Assignment:
Keeping every line intact, print the records that follow.

══ Information supplied ══

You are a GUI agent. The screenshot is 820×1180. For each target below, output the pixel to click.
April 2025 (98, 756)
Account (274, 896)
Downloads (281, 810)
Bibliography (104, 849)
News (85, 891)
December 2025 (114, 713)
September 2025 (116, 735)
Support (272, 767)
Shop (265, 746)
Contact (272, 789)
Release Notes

═══

Task solution:
You are a GUI agent. The screenshot is 820×1180. For each target below, output the pixel to click.
April 2025 (98, 756)
Account (274, 896)
Downloads (281, 810)
Bibliography (104, 849)
News (85, 891)
December 2025 (114, 713)
September 2025 (116, 735)
Support (272, 767)
Shop (265, 746)
Contact (272, 789)
Release Notes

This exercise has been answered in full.